Million Dollar Arm: Jon Hamm Finds His Disney Smile

Million Dollar Arm

Opens Fri., May 16 at Ark Lodge and other theaters. Rated PG. 124 minutes.

A true story neatly reshaped by the Disney mill, Million Dollar Arm gathers a collection of reliable sports-movie chestnuts with a bit of Moneyball-style backroom negotiating for grit. The exotic touch here is a scenic trip to India, where desperate agent JB Bernstein (Jon Hamm) treks to find a couple of baseball prospects in a country that doesn’t play the sport. It’s a gimmick: JB’s staging the search for a reality-TV competition, and he’s convinced a backer that this stunt might have the benefit of attracting a billion new baseball fans from the subcontinent. The trip takes up the picture’s midsection, and is followed by JB’s attempt to get a USC coach (Bill Paxton) to turn these raw talents into pitchers. There must also be romance, which comes as workaholic JB pauses long enough in his conquest of cheerleader types to notice the plain-but-spunky doctor who lives in his guest house. This being Hollywood, “plain” is embodied by bodacious Lake Bell.

Million Dollar Arm is directed by Craig Gillespie (Lars and the Real Girl ) and scripted by Thomas McCarthy (The Visitor), both of whom appear to be punching below their weight, to mix sports metaphors. There are far too many cute gags about how naive the contest winners are, despite the best efforts of Suraj Sharma (the kid from Life of Pi ) and Madhur Mittal. And casting Alan Arkin as a sourpuss old-school baseball scout—he doesn’t have to watch the recruits pitch, he can judge talent by the sound of the ball hitting the mitt—is so lazy that Arkin could be played by his own hologram. The film’s got the soft edges and invisible expertise of a product newly rolled out of the factory.
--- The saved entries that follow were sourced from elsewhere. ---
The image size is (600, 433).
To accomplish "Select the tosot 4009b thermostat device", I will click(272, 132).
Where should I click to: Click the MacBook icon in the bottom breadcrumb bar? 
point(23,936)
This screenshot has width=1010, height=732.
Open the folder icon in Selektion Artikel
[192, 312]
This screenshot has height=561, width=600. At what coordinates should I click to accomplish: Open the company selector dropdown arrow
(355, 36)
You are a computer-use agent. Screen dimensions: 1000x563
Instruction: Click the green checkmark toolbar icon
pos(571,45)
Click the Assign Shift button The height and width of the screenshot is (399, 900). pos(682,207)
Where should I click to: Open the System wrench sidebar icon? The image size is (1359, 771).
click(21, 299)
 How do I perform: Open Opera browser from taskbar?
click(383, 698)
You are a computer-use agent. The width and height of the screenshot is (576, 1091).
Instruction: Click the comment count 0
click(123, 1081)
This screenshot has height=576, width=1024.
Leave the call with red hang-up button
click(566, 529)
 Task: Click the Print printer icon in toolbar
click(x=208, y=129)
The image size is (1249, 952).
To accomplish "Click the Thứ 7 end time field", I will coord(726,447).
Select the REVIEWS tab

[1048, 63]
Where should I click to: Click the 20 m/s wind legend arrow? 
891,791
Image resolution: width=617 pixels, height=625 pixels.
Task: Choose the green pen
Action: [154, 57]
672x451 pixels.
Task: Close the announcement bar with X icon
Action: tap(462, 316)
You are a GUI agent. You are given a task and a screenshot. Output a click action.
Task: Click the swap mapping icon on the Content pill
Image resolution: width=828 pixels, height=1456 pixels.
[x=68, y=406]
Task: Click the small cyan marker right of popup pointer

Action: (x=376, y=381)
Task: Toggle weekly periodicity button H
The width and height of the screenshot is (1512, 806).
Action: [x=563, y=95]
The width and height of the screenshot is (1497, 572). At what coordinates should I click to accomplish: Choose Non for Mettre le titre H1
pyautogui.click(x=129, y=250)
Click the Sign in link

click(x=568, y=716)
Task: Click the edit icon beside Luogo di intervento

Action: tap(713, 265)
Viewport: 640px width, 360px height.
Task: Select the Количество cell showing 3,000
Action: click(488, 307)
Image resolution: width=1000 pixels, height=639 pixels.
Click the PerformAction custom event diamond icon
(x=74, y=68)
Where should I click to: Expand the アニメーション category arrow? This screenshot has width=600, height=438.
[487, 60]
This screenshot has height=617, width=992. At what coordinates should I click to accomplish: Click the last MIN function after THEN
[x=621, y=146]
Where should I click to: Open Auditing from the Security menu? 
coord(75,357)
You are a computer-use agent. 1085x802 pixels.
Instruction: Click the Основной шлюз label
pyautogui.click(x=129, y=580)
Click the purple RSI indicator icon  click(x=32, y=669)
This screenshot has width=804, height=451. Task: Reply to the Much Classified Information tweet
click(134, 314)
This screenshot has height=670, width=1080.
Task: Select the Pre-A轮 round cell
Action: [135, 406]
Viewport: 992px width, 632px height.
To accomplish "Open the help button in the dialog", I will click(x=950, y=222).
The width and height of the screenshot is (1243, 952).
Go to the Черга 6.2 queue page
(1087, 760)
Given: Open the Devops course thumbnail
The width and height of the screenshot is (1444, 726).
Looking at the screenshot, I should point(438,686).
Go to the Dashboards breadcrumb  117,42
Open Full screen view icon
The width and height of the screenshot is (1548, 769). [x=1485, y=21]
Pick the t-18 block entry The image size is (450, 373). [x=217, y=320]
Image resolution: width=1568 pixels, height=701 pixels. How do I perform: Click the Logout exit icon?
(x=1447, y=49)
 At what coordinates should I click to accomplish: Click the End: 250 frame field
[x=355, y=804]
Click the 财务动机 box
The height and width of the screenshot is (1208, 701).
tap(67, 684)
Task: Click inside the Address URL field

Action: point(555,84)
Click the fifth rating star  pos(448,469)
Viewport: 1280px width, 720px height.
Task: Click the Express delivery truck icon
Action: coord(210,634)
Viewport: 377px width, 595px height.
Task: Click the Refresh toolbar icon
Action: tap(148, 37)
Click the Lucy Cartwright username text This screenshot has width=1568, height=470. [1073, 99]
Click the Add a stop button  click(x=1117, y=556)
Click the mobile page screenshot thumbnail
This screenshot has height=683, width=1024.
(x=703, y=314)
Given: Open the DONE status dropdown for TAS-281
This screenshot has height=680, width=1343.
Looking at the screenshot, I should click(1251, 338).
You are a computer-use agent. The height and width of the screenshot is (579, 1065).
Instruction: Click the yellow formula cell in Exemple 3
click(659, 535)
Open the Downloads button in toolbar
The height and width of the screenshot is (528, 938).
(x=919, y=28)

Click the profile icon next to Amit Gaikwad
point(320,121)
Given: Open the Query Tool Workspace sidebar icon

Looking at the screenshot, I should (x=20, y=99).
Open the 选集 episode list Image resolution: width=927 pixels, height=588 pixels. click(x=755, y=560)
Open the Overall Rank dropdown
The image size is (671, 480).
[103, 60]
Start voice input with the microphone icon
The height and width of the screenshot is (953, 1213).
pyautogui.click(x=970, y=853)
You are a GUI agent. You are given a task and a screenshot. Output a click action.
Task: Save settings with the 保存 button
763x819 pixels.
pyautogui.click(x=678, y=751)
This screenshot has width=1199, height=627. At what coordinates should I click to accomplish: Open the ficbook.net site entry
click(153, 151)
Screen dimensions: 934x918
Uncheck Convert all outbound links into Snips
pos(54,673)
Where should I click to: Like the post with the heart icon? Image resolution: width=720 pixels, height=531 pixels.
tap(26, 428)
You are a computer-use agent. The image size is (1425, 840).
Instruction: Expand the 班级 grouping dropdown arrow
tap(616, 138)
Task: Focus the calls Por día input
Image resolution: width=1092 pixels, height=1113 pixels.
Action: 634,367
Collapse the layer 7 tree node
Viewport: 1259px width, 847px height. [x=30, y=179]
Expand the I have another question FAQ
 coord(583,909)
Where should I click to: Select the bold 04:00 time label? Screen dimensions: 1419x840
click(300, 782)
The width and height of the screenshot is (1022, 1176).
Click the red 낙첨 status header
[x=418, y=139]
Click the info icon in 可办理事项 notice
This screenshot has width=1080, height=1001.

Devotees of Mad Men may find some fascination in watching Hamm stretch out in a leading-man role that actually has a pleasant, conventional arc. The actor has sustained his masterpiece of a performance as Don Draper on Mad Men so long that it comes as a shock to see self-centered, grim-faced JB loosen up and break into a smile. He finds happiness in the end by learning and growing, don’t you know. That should be an agreeable sight—hey, look, a Jon Hamm character can redeem himself—but if you’re a longtime Mad Men follower, you may also find it absolutely unnerving.